I’m going to be as open and honest about this as I can. I don’t want to write this column. It’s not that I don’t want my own Daily Cal farewell column — I know that a year or two or three from now, I’ll regret it if I don’t write one, so that’s why I’m writing it. It’s just that now that I’m sitting down to actually fill the blank space on my computer screen, I have nothing to say.
I thought I wanted to write this column; I’ve imagined writing this column for a while now. When I was the sports editor in spring and edited Seung’s farewell column, I did less editing and more imagining of what I would conjure up when it was my time to go. Well, it’s my time to go now. I’ve just filed my last football feature. I graduate in two weeks, so I guess this is goodbye.
I’m not sure why saying goodbye in 620 words is so damn difficult right now. After all, I should have pages worth of material.
The Daily Cal has been my life since the beginning of sophomore year.

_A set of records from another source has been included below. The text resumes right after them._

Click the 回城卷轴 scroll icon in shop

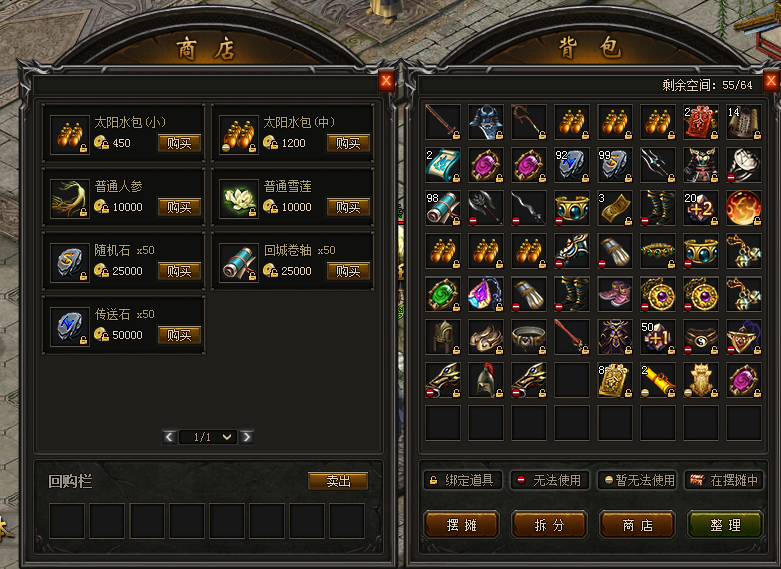(239, 262)
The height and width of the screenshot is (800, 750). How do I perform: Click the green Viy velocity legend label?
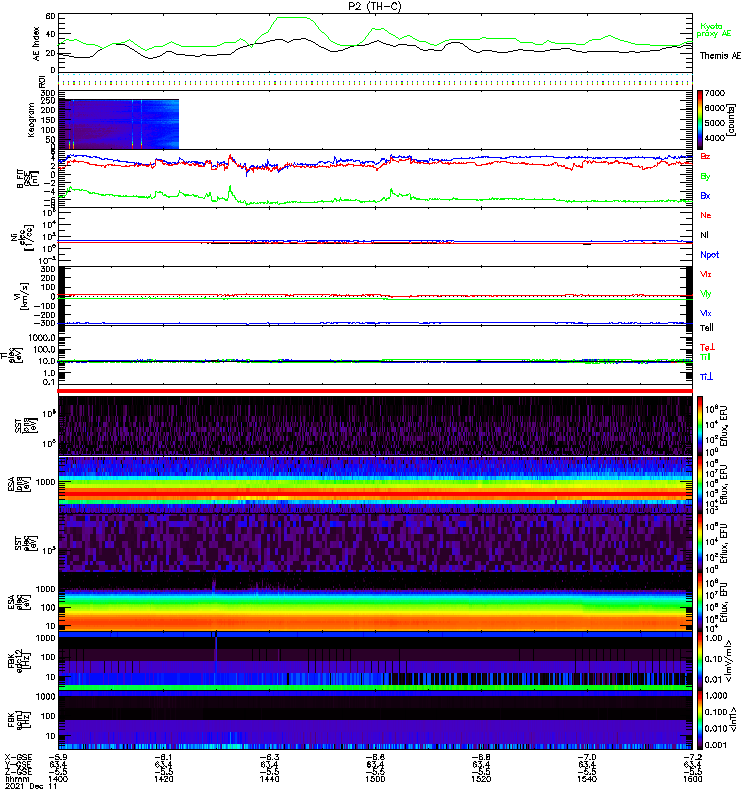(x=706, y=293)
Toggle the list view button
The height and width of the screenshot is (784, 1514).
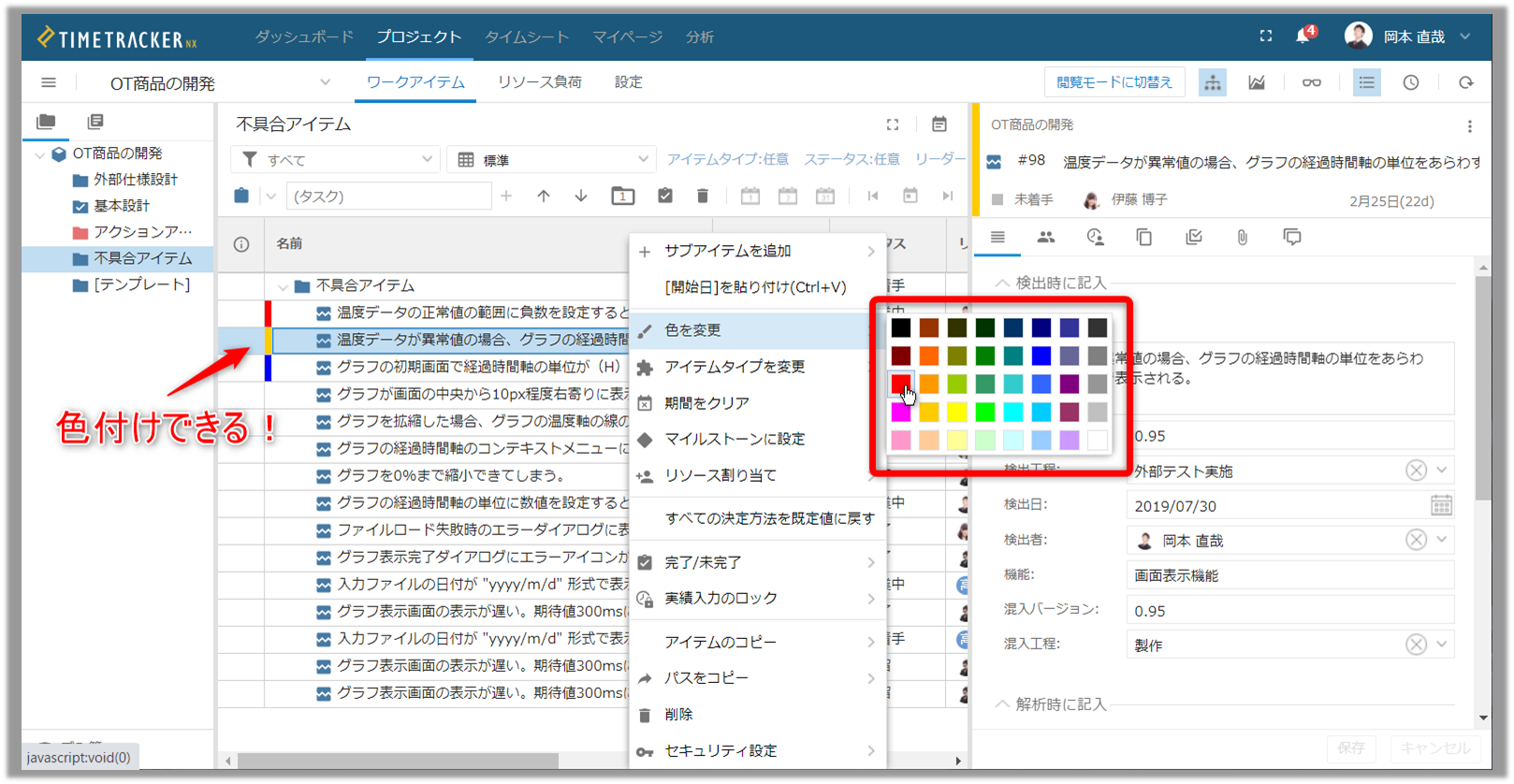click(x=1366, y=83)
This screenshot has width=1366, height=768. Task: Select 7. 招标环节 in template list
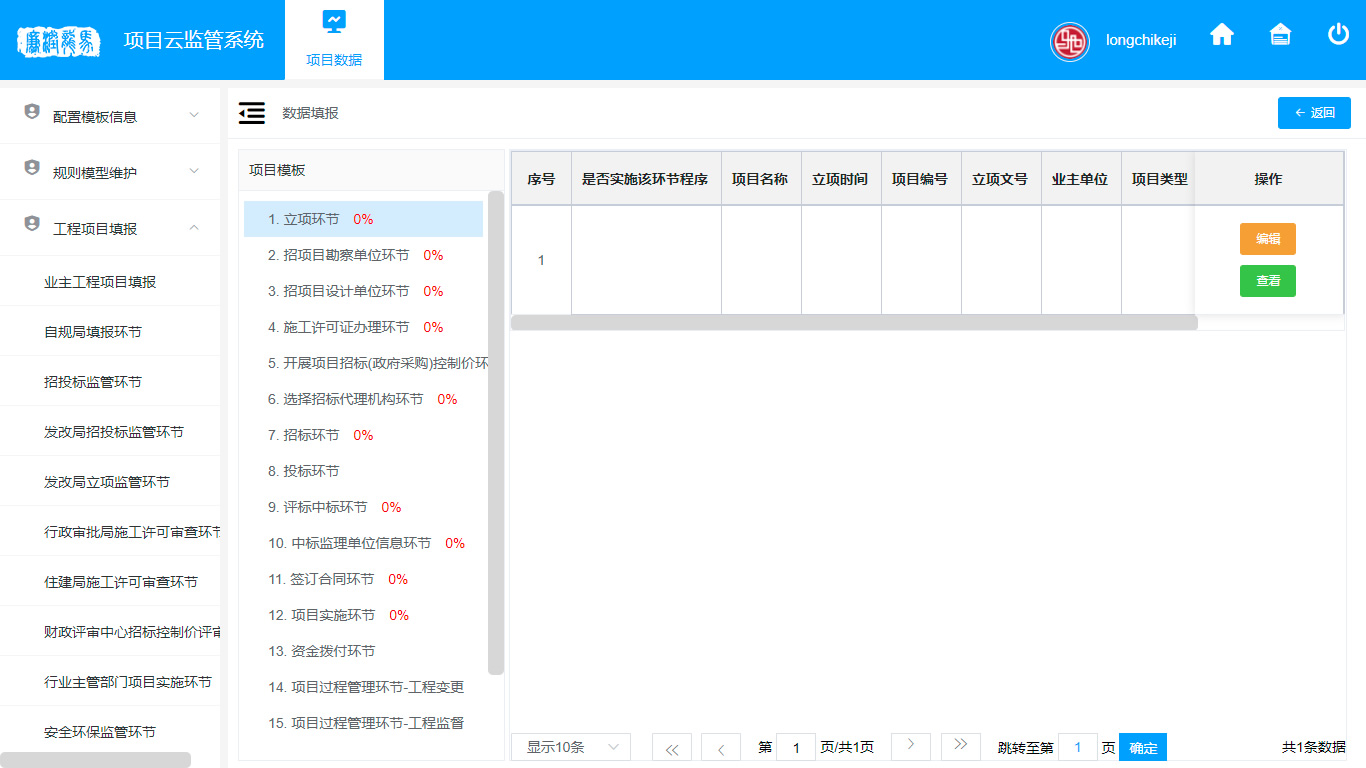305,435
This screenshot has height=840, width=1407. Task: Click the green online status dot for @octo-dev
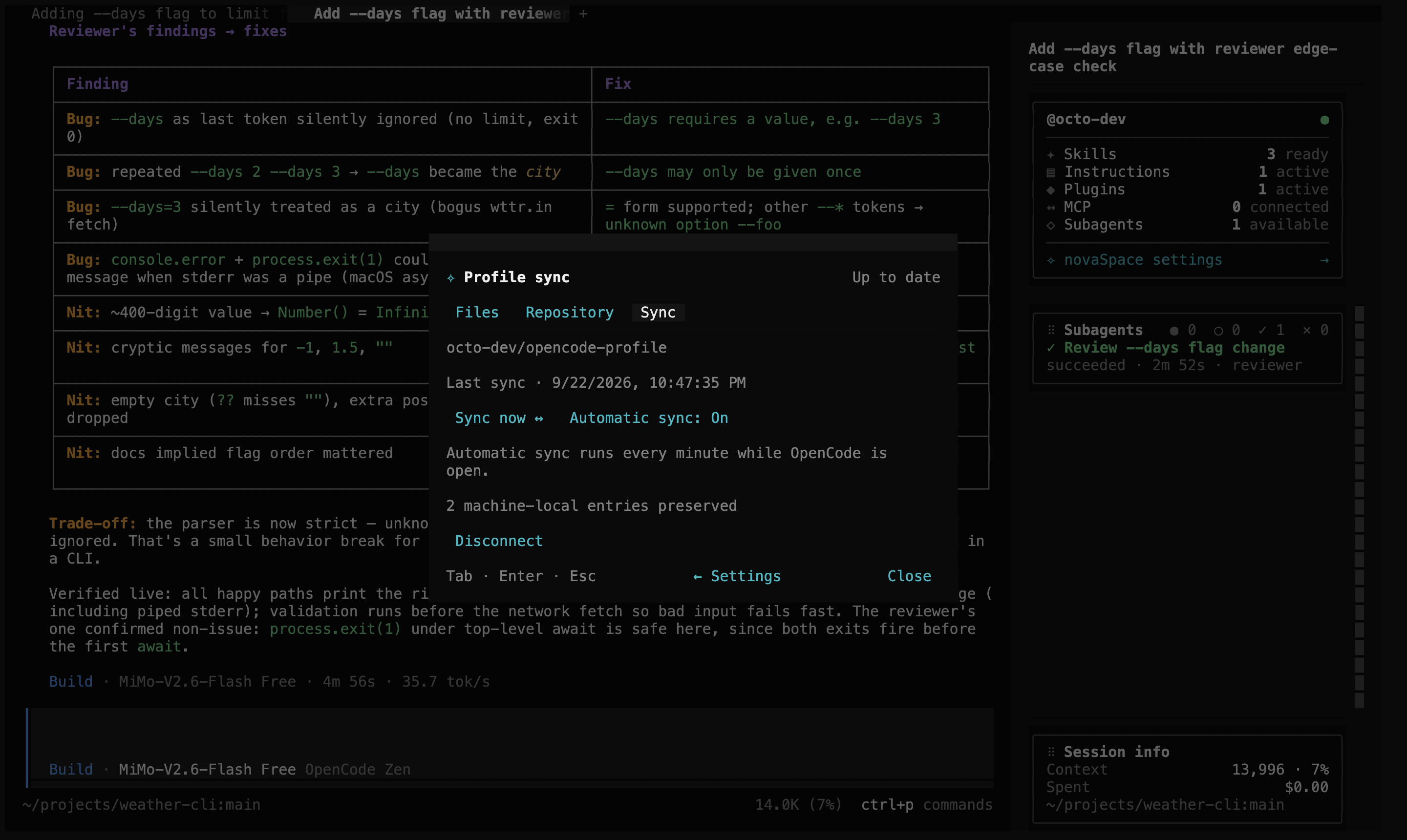[x=1324, y=120]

I’ve been an editor. I’ve covered the Cal women’s tennis team for a season and the softball team and football team each for two seasons. The first football game I ever covered started with Sonny Dykes’ ballsy fake field-goal call. I can still remember slowly standing up as the play unfolded, my mouth agape. Of course, the first football season I covered was Cal’s 1-11 season, so there’s that. But the next year, I was able to witness Connor Halliday breaking the NCAA record for passing yards in a game. Not many people can say that.
But those are just cool stories and memories. They don’t really take on any sort of extra meaning or offer any sort of deep conclusion, which I think is supposed to be the point of a farewell column.
There are a lot of people I’ve thought of when I tried over and over again to fill this space. People whom I won’t soon forget. I could go on forever about those people and the impact they’ve had on me. But there’s no point in me actually going name by name and telling all of them how much they mean to me. I hope they already know that, just like how I know the people I’m leaving behind at the newspaper — the people tasked with running the show now — will do absolutely anything to achieve their goals. Trust me, I’ve learned that first hand.
But I already knew all of that. I didn’t have to write it down on paper to gain that understanding. So where does that leave me? Still searching for that deeper meaning.
I guess there is this: Before I joined the Daily Cal at the beginning of my sophomore year, I wasn’t entirely happy at UC Berkeley. It didn’t feel like home. The Daily Cal gave me that feeling — a sense of belonging. It introduced me to my passion and — hopefully — my future career. I spent my entire junior year editing at the sports desk and staring at a computer screen for hours on end and eating at the same damn restaurants every day and barely passing my classes and not doing any homework and not sleeping, and it was the best year of my life. That has to mean something. Maybe in a year or two or three or four, I’ll finally figure out what it all meant, and I’ll finally reach some sort of deeper conclusion about my time spent in the press box and at the sports desk.
For now, all I’ll say is this: I appreciate the Daily Cal. Without it, I’m not sure who I’d be today. And for that, I’m thankful.